Slug Catcher
Slug Catcher
1. Slug Flow
Slug flow can occur in multiphase flows, especially in natural gas production processes. Factors such as pipeline cleaning, the addition of new wells, and changes in terrain causing variations in pipeline elevation can lead to significant slug flow due to changes in gas-liquid flow parameters. The figure below illustrates a typical case of slug flow caused by pipeline topography (undulations). It manifests as sudden large fluctuations in flow and pressure, impacting the normal operation of oil and gas field production equipment (separators are usually designed for stable flow and operating conditions). Figure 1(a) shows one way slug flow can occur, while Figure 1(b) depicts the pressure fluctuations in the pipeline due to slug flow.
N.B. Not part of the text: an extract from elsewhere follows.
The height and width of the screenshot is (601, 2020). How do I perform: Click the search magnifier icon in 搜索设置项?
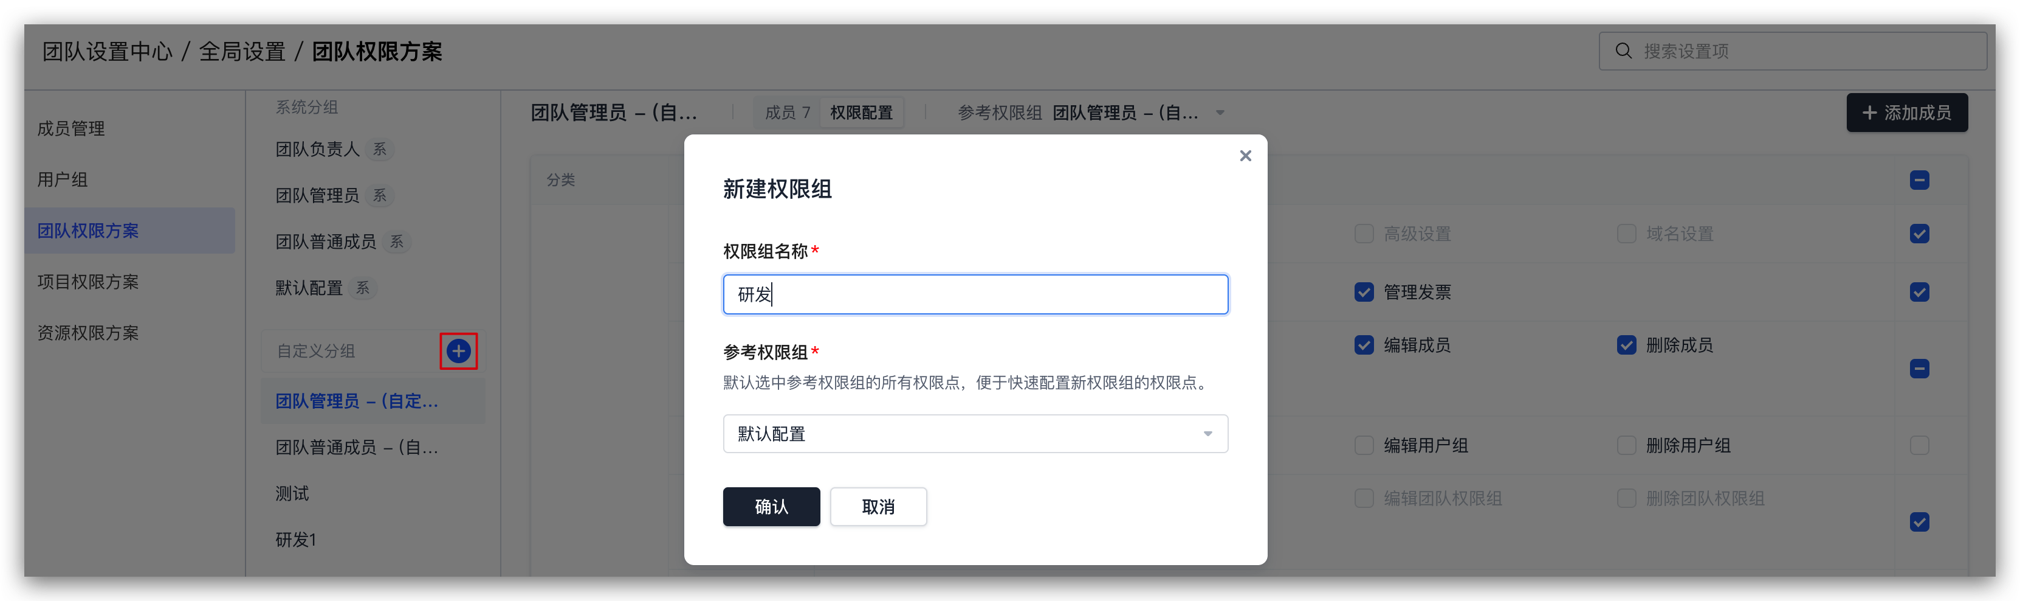coord(1623,51)
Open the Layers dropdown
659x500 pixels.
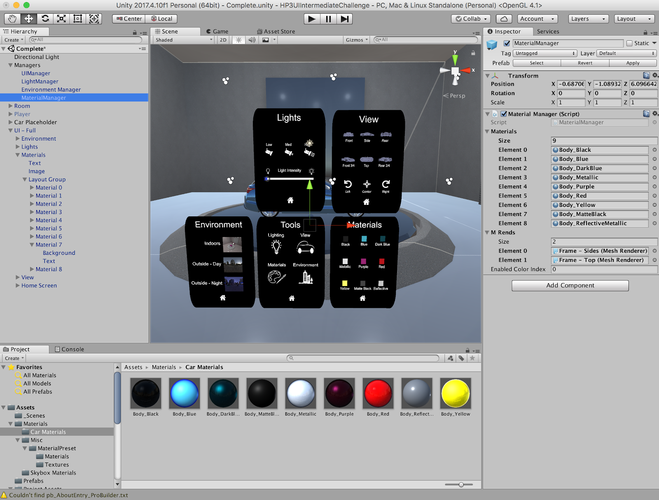[x=588, y=19]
Figure 1(c) presents the instantaneous gas and liquid flow rate changes in a pipeline at a Saudi oilfield measured by a multiphase flowmeter, clearly indicating that the pipeline is experiencing slug flow conditions.

Figure 1, Slug Flow Generation and Impact. The left part of Figure (a) shows that due to pipeline elevation, liquid accumulates at the bottom of the pipeline, gradually blocking the passage and preventing gas flow. As the gas is compressed and pressure builds up, it eventually reaches a critical point, pushing the liquid at high speed. The right part of Figure (b) shows how pipeline pressure changes over time, increasing from around 0.2 bar to about 1.2 bar as the liquid blockage is cleared.
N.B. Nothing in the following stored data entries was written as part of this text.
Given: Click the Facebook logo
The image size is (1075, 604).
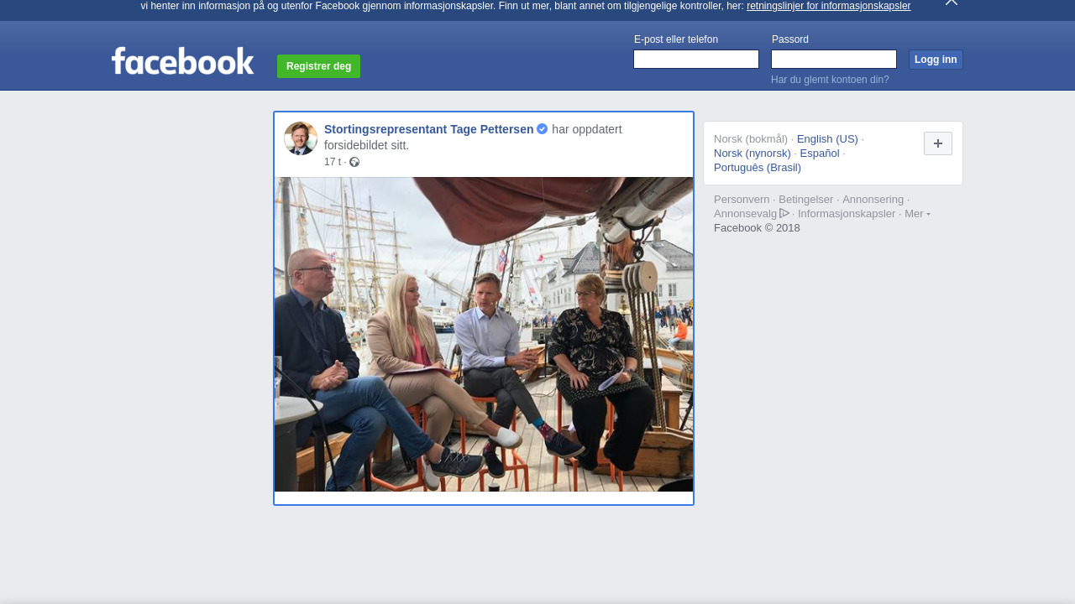Looking at the screenshot, I should tap(182, 61).
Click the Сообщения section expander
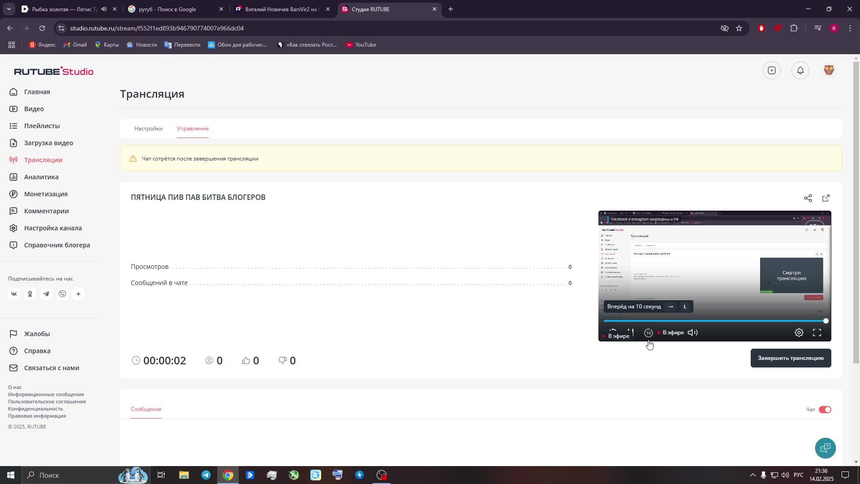The height and width of the screenshot is (484, 860). [x=146, y=409]
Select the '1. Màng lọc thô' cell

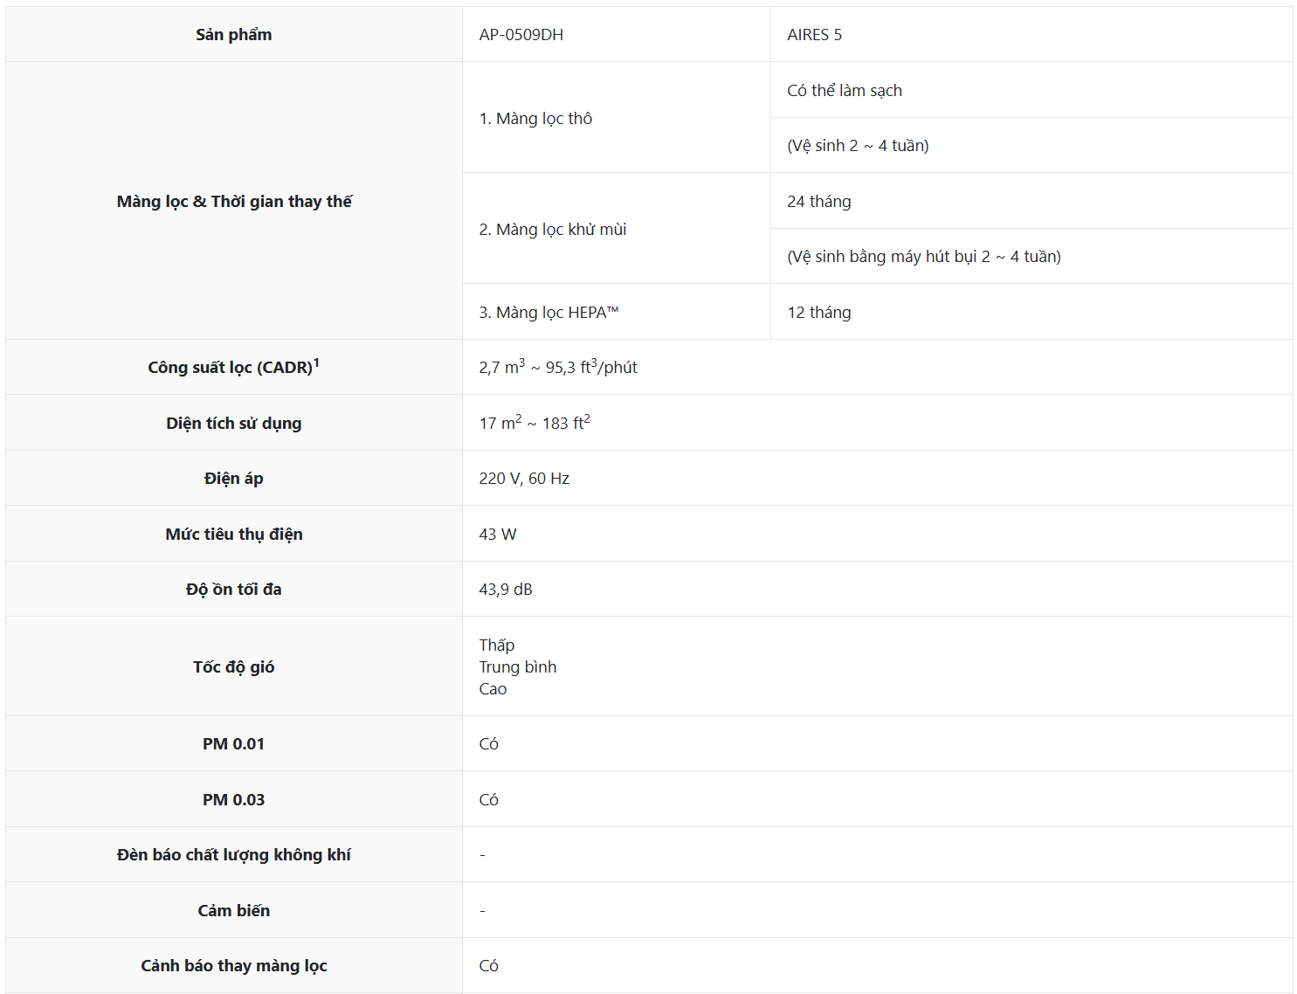535,119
Figure 1(c), Flow rate variation over time under slug flow conditions (data from VREIT MERSEY multiphase flowmeter).
2. Impact of Slug Flow on Oil and Gas Field Surface Processing Facilities
Severe slug flow can cause significant fluctuations in pressure and flow, disrupting production separation equipment. In severe cases, it can prevent normal separation functions and damage equipment or pipelines. Therefore, severe slug flow must be managed to minimize its impact on production separation systems and ensure system stability.
3. Methods for Handling Slug Flow
The goal of handling slug flow is to mitigate the significant pressure and flow fluctuations caused by severe slug flow, providing a more consistent pressure and flow to downstream equipment. Common methods include vessel-type, pipeline-type (finger-type), and combinations of pipeline and vessel. Vessel-type is generally used for slugs less than 100 cubic meters and low-pressure conditions. Pipeline-type is more economical for high-pressure and large-slug situations. The following sections provide examples of typical methods and images.
Figures 2 and 3 show the combination of pipeline-type slug catchers and cylindrical cyclonic separators. This combination is compact and structurally simple, replacing most vessel-type slug catchers. There are over several dozen successful application cases.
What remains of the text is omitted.